Event-based hardware simulation framework
Apache License 2.0
7 stars 0 forks source link

Investigate generating simulated data #194

Open callumforrester opened 1 year ago

callumforrester commented 1 year ago

Making an issue to document our various thoughts on this...

Current State

The eiger detector in tickit-devices includes a single frame taken by a real eiger which it just repeatedly spits out. The frame has been pre-compressed so the simulation doesn't even need to understand bslz4.

Use Cases

@DominicOram to comment...

Fixed Output

Simulated detectors should be able to output a series of predetermined frames that look like real data (and probably are real data originally) and can be piped into the same analysis pipelines that take real data as a form of end-to-end system validation.
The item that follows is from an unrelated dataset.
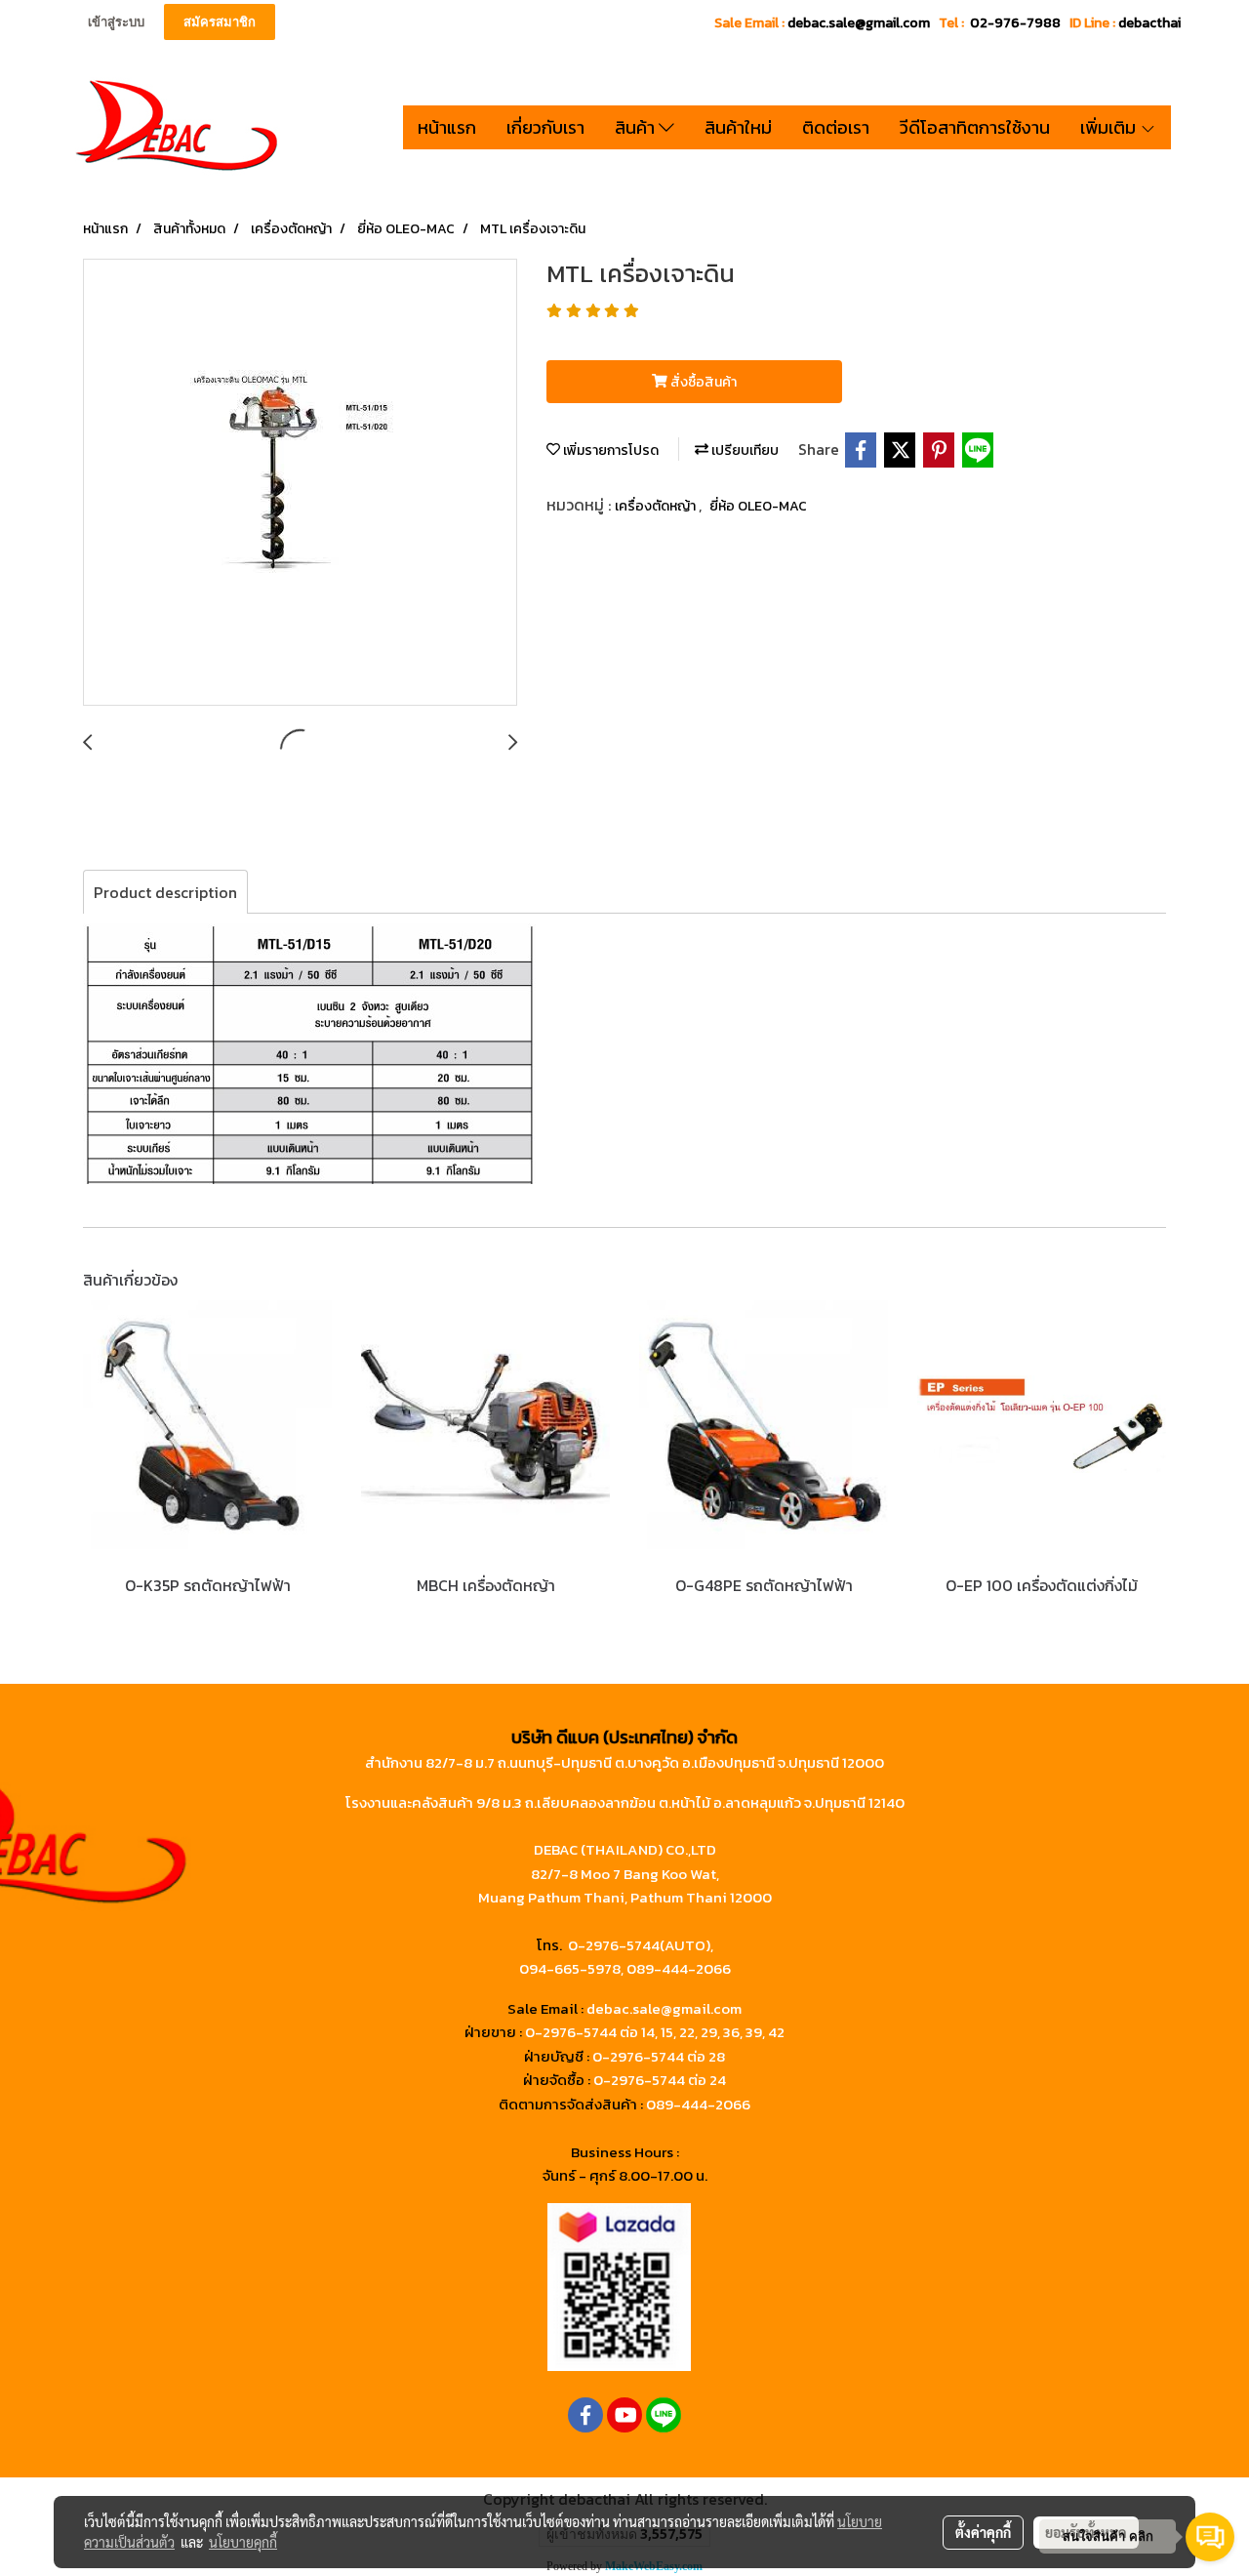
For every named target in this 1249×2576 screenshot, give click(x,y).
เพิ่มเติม (1110, 127)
The emphasis here is on performance, since a tickit detector is probably already slower than the real thing and we don't want to slow it down further.

Custom Output

There should be a facility to customize the detector data. At the expense of speed we may wish to output random data to test the system further, or vary the data quality for testing with an adaptive scan.

N.b. tickit is not a physics simulator. Its job is not to do the maths that shapes the beam or works out how it is scattered by a sample etc. There are technique-specific packages for this such as geant4.

Design Ideas

The simplest possible design is to include a facility for generating data inside each detector, possibly following a protocol or ABC for interoperability. You can potentially change/compose different data sources/generation methods in the config.

We could also take it out into the tickit graph, i.e. making separate "devices" to produce data and wiring them to detectors in many composable ways. The below examples show various possible levels of granularity.

image

Unsure if the design would require any framework changes. @abbiemery to comment...

Data Sources

Below are some potential ideas, they may or may not be good ones...

Existing Data File

A detector could stream data out of an HDF5 file, probably captured by the real thing at some point.

Data Simulation Framework

Sirepo is a synchrotron beam data simulation framework developed at NSLS-II. It already has integration with bluesky/ophyd, similar integration could be done with tickit. Alternatively it could be used to pre-generate data for the "Existing Data File" case.

Python Function

It would be nice to be able to write an arbitrary python function that returns a numpy array to generate frames as the ultimate level of customization

DominicOram commented 1 year ago

I'm going to strongly advocate for just the detector spitting out a fixed output based on an existing data file. It's very simple and it will give us a lot. The specific file it spits out should be runtime configurable so that we can have some tests with good data and some with bad.

callumforrester commented 1 year ago

Indeed, not saying we should support all of these, but I think we can avoid designing them out.